> WRITTEN INSTRUCTION 1: In the researcher profiles, what is Cillian Brewitt's current focus?

> READING PASSAGE:
Georgios Papoudakis (Sep 2018 – Mar 2024)
Diploma in Electrical and Computer Engineering, Aristotle University of Thessaloniki, 2017
Project: Modelling in Multi-Agent Systems Using Representation Learning
Multi-agent systems in partially observable environments face many challenging problems which traditional reinforcement learning algorithms fail to address. Agents have to deal with the lack of information about the environment's state and the opponents' beliefs and goals. A promising research direction is to learn models of the other agents to better understand their interactions. This project will investigate representation learning for opponent modelling in order to improve learning in multi-agent systems.
Cillian Brewitt (Jan 2019 – May 2023)
MSc Artificial Intelligence, University of Edinburgh, 2017; BE Electrical and Electronic Engineering, University College Cork, 2016
Project: Interpretable Planning and Prediction for Autonomous Vehicles
Accurately predicting the intentions and actions of other road users and then using this information during motion planning is an important task in the field of autonomous driving. It is desirable for planning and prediction methods to be fast, accurate, interpretable, and verifiable, however current methods fail to achieve all these objectives. During this project novel methods for prediction and planning which satisfy these objectives will be investigated. My current focus is investigating how decision trees can be used for vehicle goal recognition.
Visiting Researchers
Xuehui Yu
BE Computer Science, Harbin Engineering University, 2019
Project: Generalisation in Reinforcement Learning via Causal Inference
Reinforcement Learning (RL) has proven to be an effective tool for training agents on difficult sequential decision-making problems. Most of the early successes focus on a fixed task in a fixed environment. However, in real applications, we often have changing environments, and RL agents may struggle to generalise well due to overfitting to their training environments. Such diverse, dynamic, and unpredictable environments make great demands on RL agents to reuse experience and adapt quickly. To improve generalization to unseen tasks, this project combines causal inference techniques with RL, enabling RL agents to understand the world from a causal perspective and quickly adapt to out-of-distribution domains.
Riccardo Zamboni
MSc Automation and Control Engineering, Polytechnic University of Milan 2019; BSc Industrial Engineering, University of Trento, 2017
Project: Offline Multi-Agent Reinforcement Learning
The sample inefficiency of many multi-agent reinforcement learning (MARL) algorithms presents considerable challenges for real-world applications. Unlocking the potential of offline methods in multi-agent settings is particularly compelling. Recent findings have also highlighted inconsistencies in baselines and evaluation protocols in offline MARL, revealing that simple independent learners can often compete with state-of-the-art offline algorithms. This research will focus on how to leverage information from other agents to surpass independent learning and foster effective coordination, even when dealing with small offline datasets.
Maciej Wiatrak (Sep 2019 – Nov 2019)
BASc Mathematics & Computer Science, University College London, 2019
Project: Stabilising Generative Adversarial Networks with Multi-Agent Reinforcement Learning
Generative Adversarial Networks (GANs) are a state-of-the-art machine learning method, however, the training of GANs suffers from instability problems such as oscillatory behaviour and vanishing gradients. In this project, we outline the connections between GANs and Multi-Agent Reinforcement Learning (MARL), which is concerned with stable concurrent learning of multiple actors toward an equilibrium solution. We explore the connection between GANs and MARL, by proposing a GAN training method that utilises an established MARL technique based on variable learning rates.

> DATA SHOWN:
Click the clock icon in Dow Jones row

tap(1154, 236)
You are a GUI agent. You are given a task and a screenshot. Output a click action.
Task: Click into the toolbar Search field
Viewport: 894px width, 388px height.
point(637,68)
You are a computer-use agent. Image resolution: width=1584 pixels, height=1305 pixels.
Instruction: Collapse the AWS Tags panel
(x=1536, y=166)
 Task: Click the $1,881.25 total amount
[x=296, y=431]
...
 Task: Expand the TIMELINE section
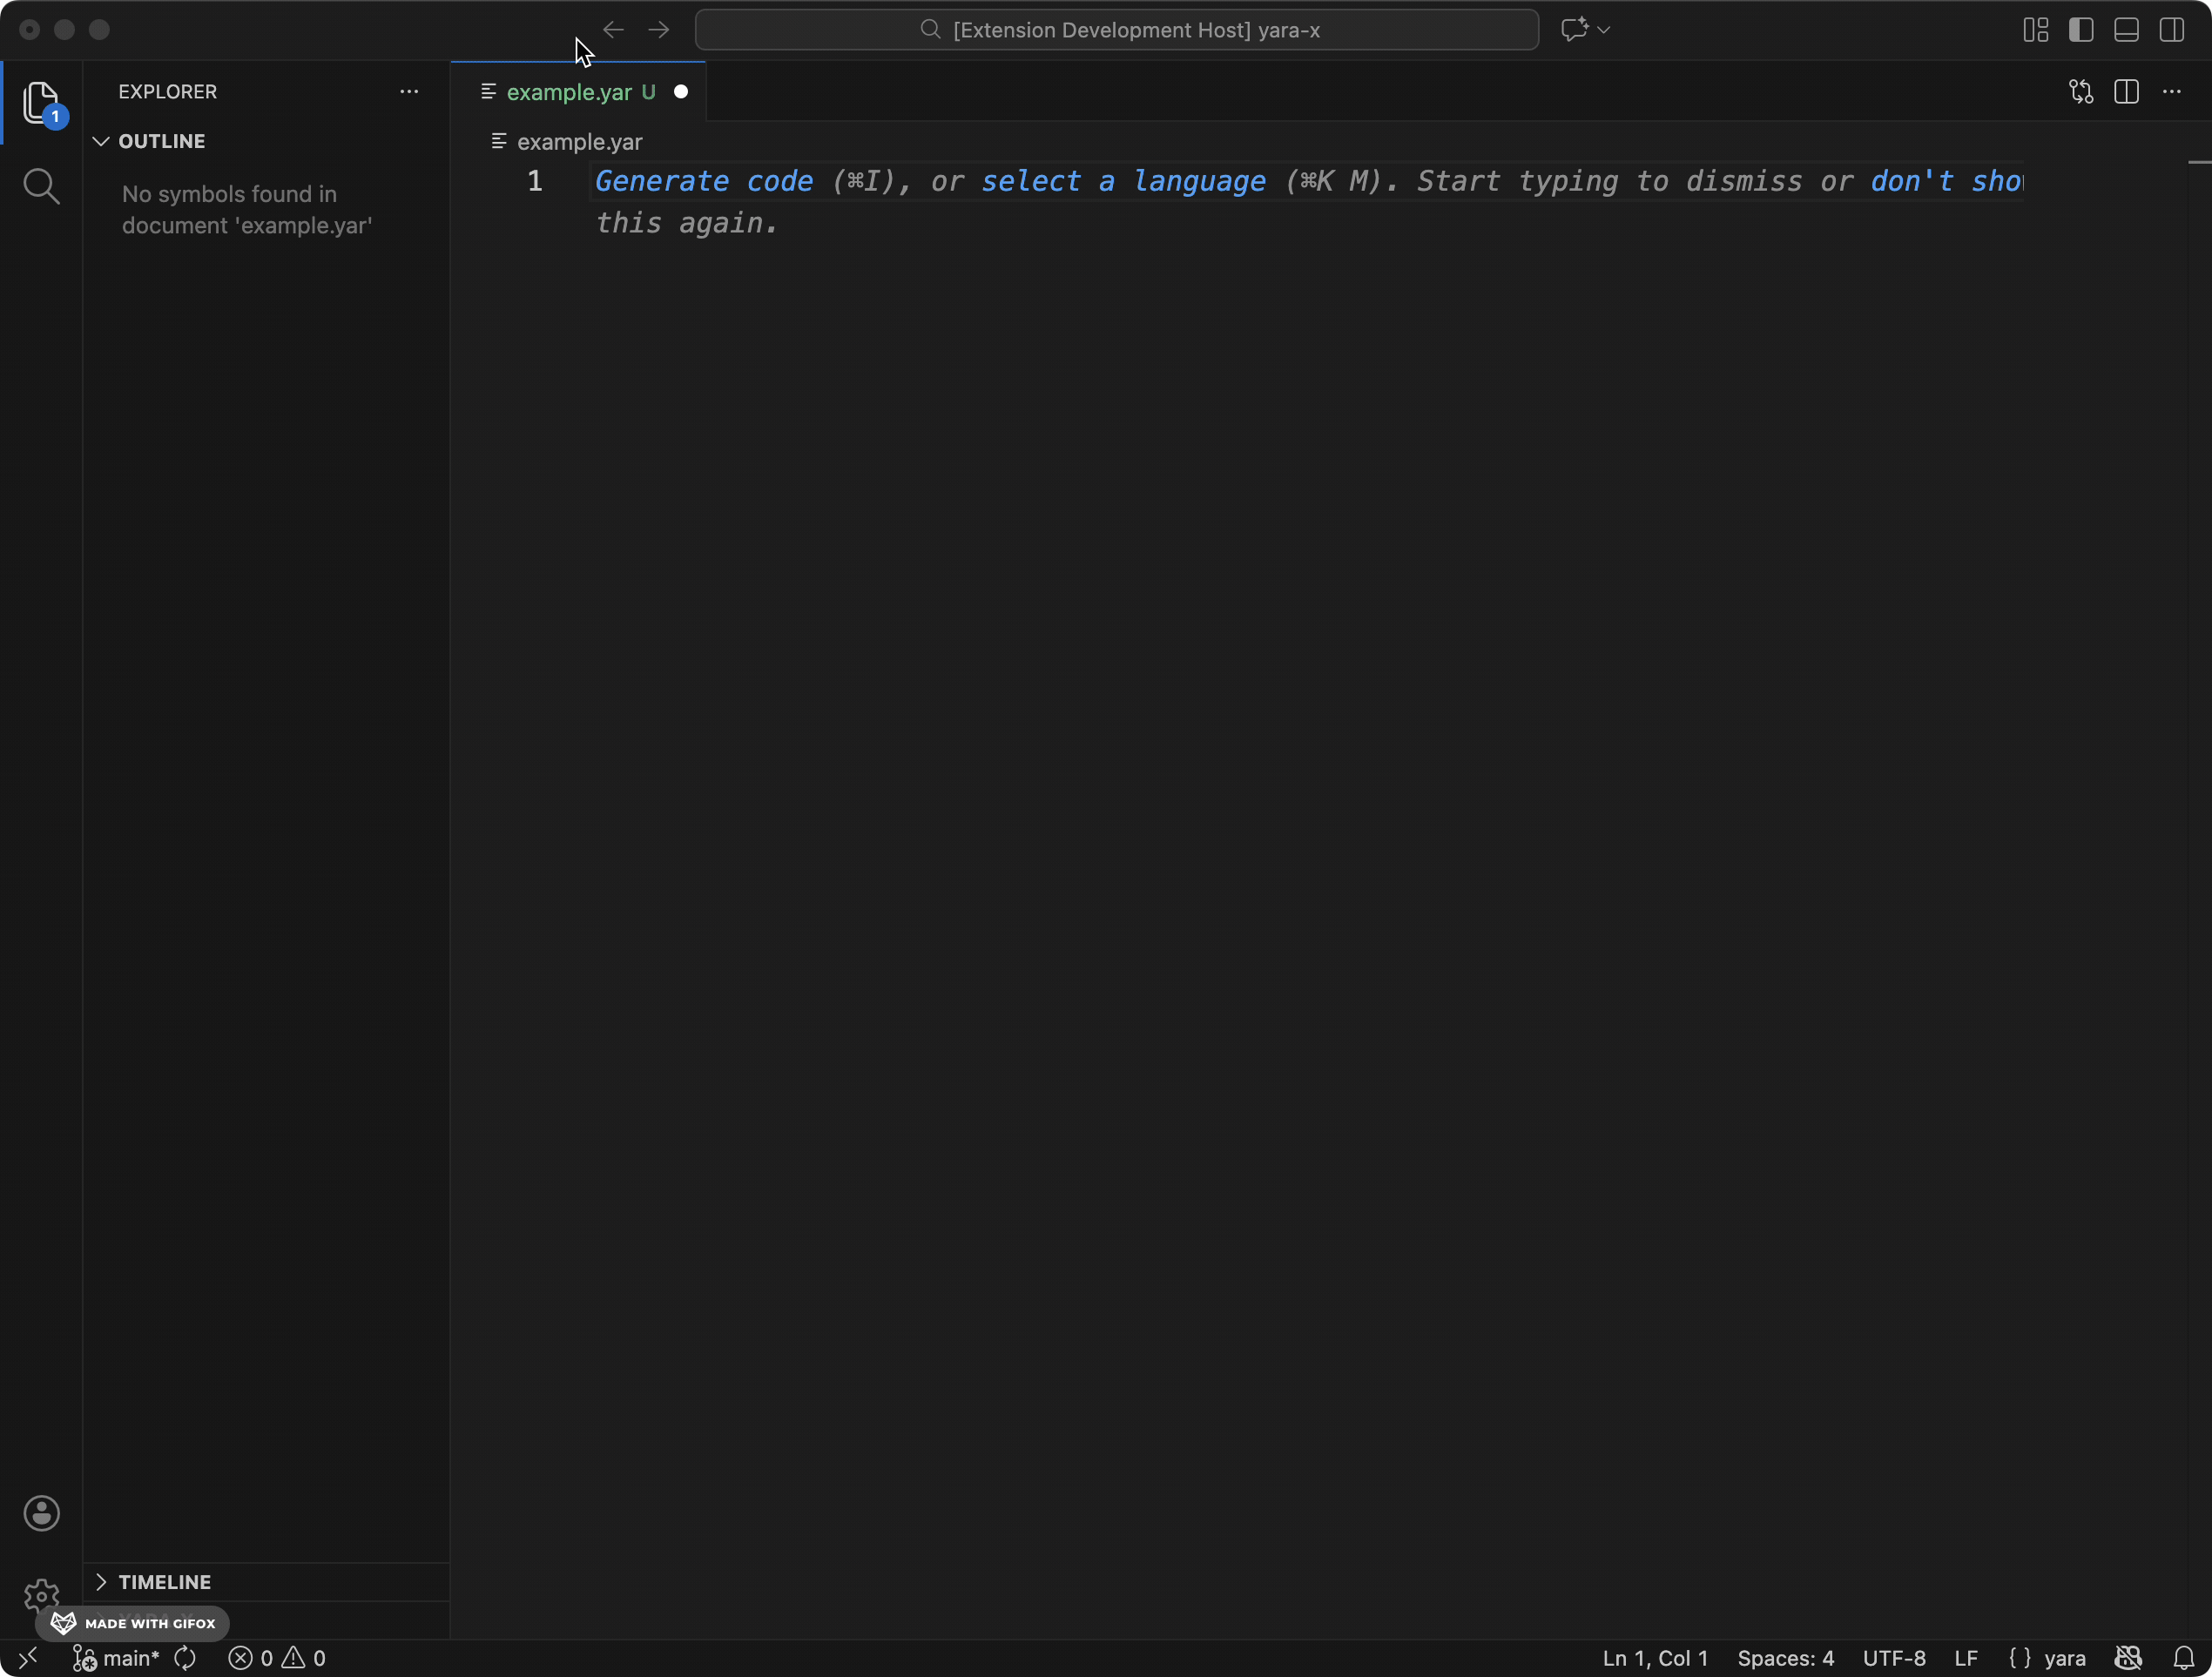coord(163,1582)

> WRITTEN INSTRUCTION 2: Please identify every line in the rows above that contains the word "agent" and copy each one out.

> WORKED ANSWER 1: Investigating how decision trees can be used for vehicle goal recognition.

> WORKED ANSWER 2:
You are a GUI agent. You are given a task and a screenshot. Output a click action.
You are a computer-use agent. Image resolution: width=1584 pixels, height=1305 pixels.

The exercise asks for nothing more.